__Problem requirements__: Reproduce in full, without changes, the opinion piece below on communication best practices for public health leaders.

Opinion: 12 communication best practices for public health leaders

Hoai An Pham, a member of the MPH Class of 2024 at Harvard T.H. Chan School of Public HealthHoai An Pham is a member of the MPH Class of 2024 at Harvard T.H. Chan School of Public Health. She drafted the following list of communications best practices for public health leaders as part of the Fall 2022 Harvard Chan class “Engaging the Media: A Practical Look At Public Health Communication.”  

I prepared the following communication do’s and don’ts to guide public health leaders facing a public health emergency created by a previously unknown pathogen. 

#1. Lead with our shared values. Understand that people are scared, and looking to us as a guide. As public health practitioners, we can both reassure and encourage them. Our public health agency will be effective and impactful because we value care and dignity for all, with no exceptions. No matter who we are or where we come from, most of us share the same goals of getting through this crisis together, leaving no one behind. 

#2. Know our audience. Who are the people in our communities that we want to reach? What are their cultures? What are their education levels?

__Supplied material__:
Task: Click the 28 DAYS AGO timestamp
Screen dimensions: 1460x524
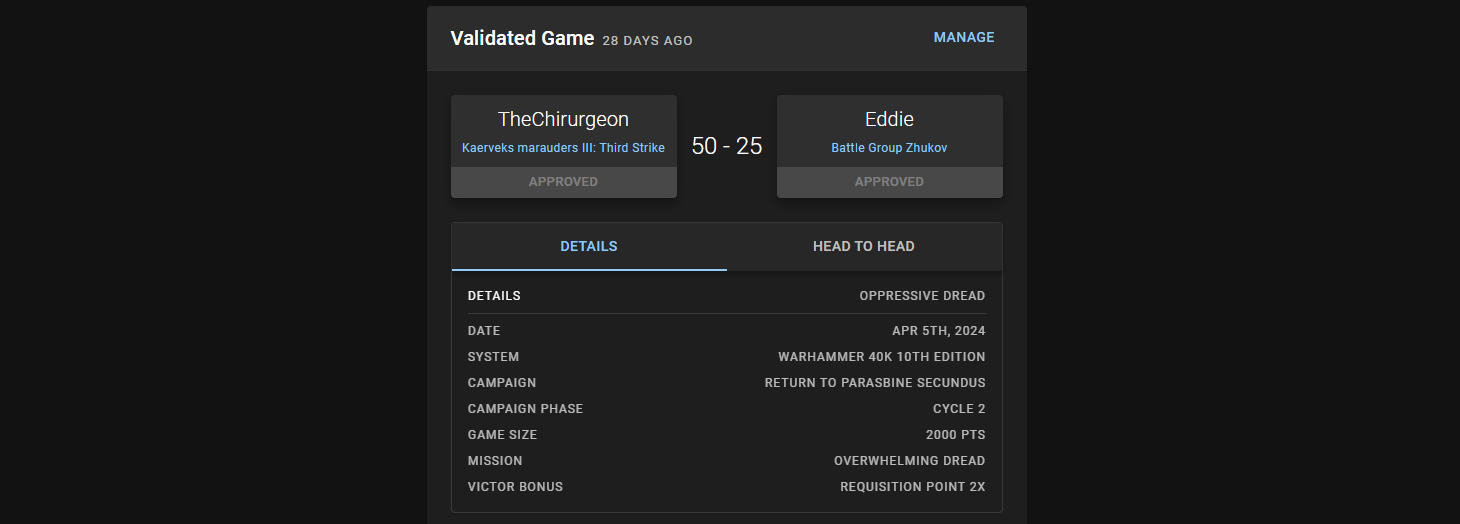Action: tap(647, 41)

__Solution__:
Opinion: 12 communication best practices for public health leaders

Hoai An Pham, a member of the MPH Class of 2024 at Harvard T.H. Chan School of Public HealthHoai An Pham is a member of the MPH Class of 2024 at Harvard T.H. Chan School of Public Health. She drafted the following list of communications best practices for public health leaders as part of the Fall 2022 Harvard Chan class “Engaging the Media: A Practical Look At Public Health Communication.”  

I prepared the following communication do’s and don’ts to guide public health leaders facing a public health emergency created by a previously unknown pathogen. 

#1. Lead with our shared values. Understand that people are scared, and looking to us as a guide. As public health practitioners, we can both reassure and encourage them. Our public health agency will be effective and impactful because we value care and dignity for all, with no exceptions. No matter who we are or where we come from, most of us share the same goals of getting through this crisis together, leaving no one behind. 

#2. Know our audience. Who are the people in our communities that we want to reach? What are their cultures? What are their education levels?